Work to complete:
Return an exact copy of the lines from the one holding "Click the GENERAL USE category header" to the end of the data, including both the starting and final lines. Leave the pictures out.

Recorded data
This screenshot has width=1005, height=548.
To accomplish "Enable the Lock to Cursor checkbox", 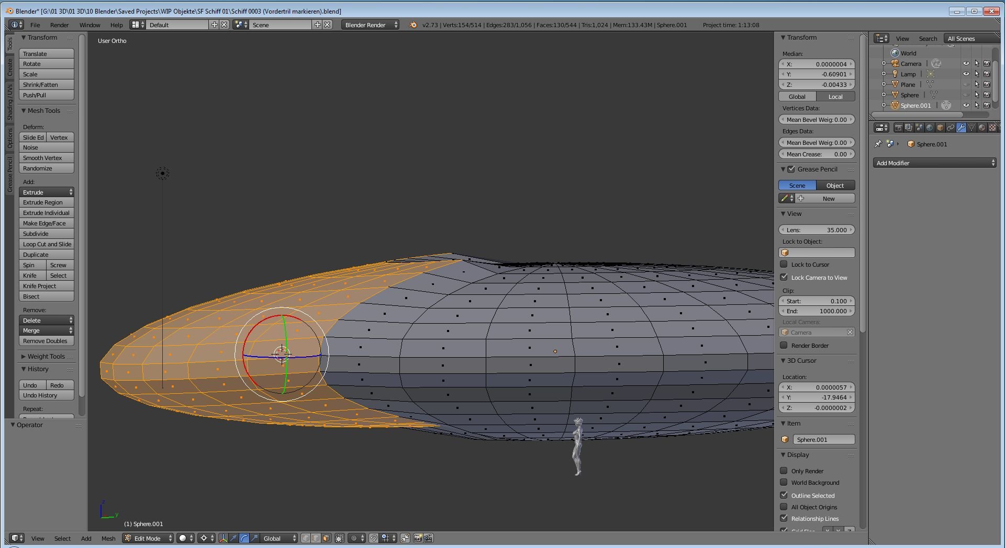I will point(784,265).
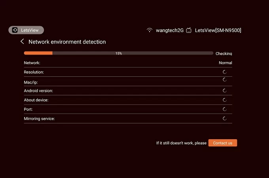
Task: Click the Network row Normal status
Action: (225, 63)
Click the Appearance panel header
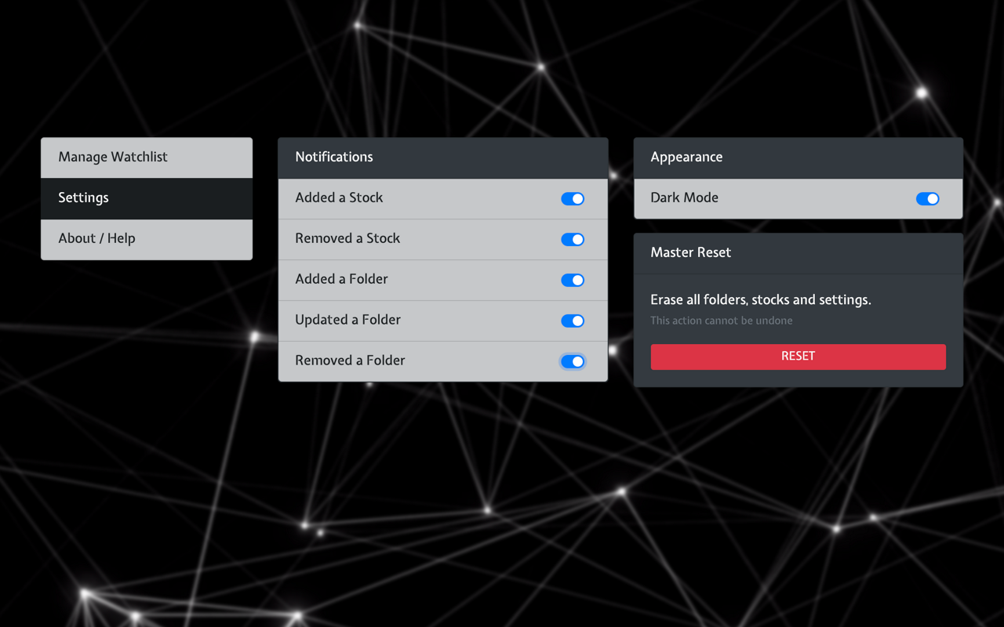Viewport: 1004px width, 627px height. click(798, 158)

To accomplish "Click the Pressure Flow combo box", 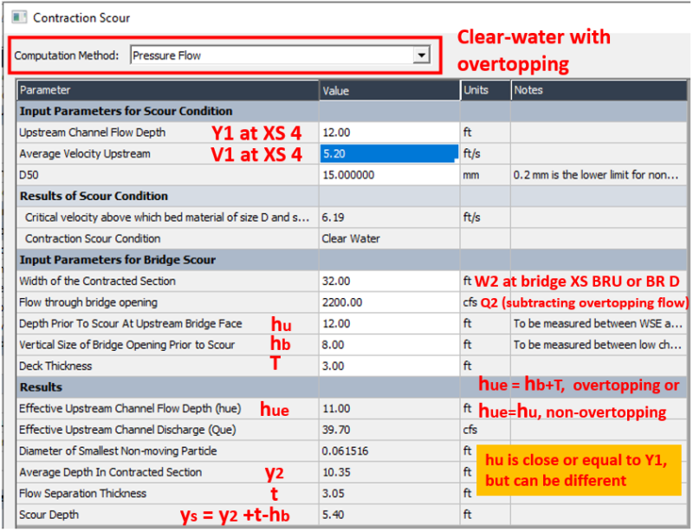I will [x=270, y=55].
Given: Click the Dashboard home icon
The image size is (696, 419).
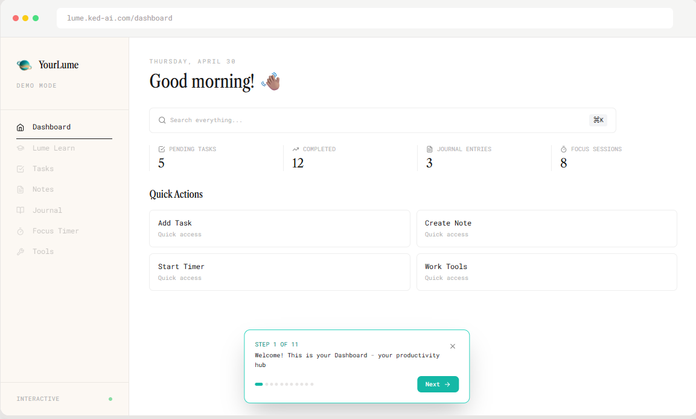Looking at the screenshot, I should coord(21,127).

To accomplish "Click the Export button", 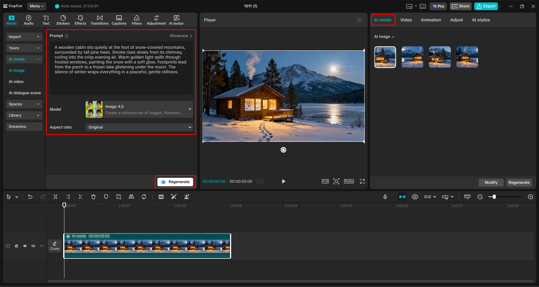I will pos(486,6).
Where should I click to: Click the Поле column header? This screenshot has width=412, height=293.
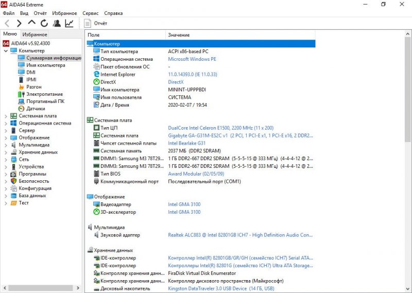coord(93,35)
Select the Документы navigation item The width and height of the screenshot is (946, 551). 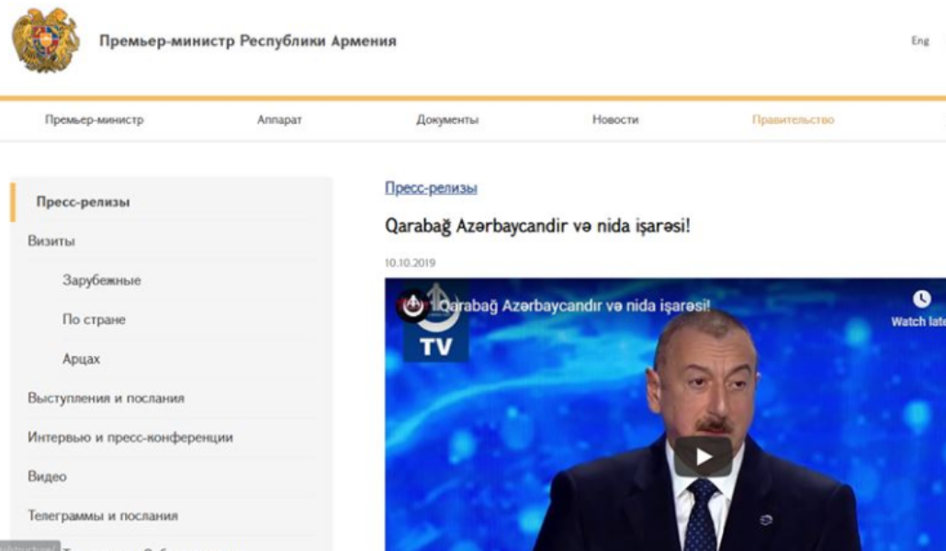click(447, 119)
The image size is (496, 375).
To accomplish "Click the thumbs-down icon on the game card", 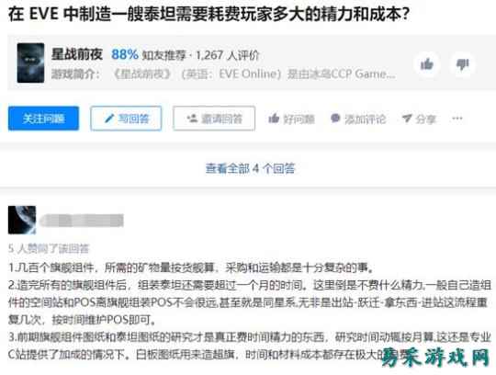I will tap(462, 64).
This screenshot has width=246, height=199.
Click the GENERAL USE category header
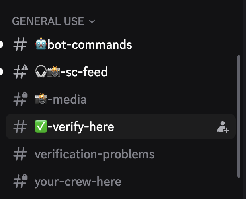point(48,21)
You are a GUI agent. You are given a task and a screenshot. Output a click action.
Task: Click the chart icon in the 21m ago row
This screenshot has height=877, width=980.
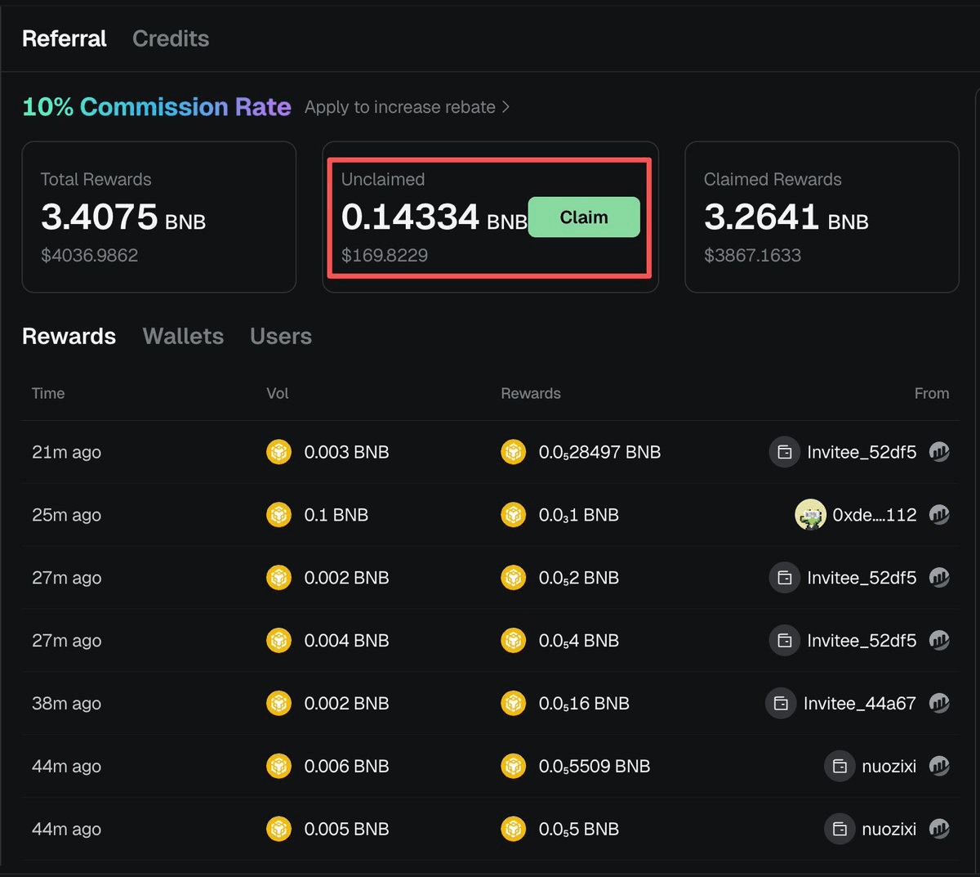coord(939,452)
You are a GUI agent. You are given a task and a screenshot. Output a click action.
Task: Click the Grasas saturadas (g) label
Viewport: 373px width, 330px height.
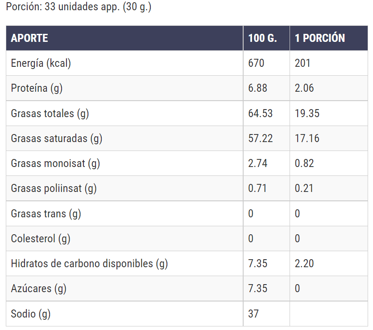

The completed task:
Click the GENERAL USE category header
point(48,21)
You are a GUI agent. You are given a task and a screenshot. Output a click action.
Task: Click the chart icon in the 21m ago row
This screenshot has height=877, width=980.
coord(939,452)
You are a GUI agent. You are given a task and a screenshot. Output a click action.
Task: Click the Grasas saturadas (g) label
Viewport: 373px width, 330px height.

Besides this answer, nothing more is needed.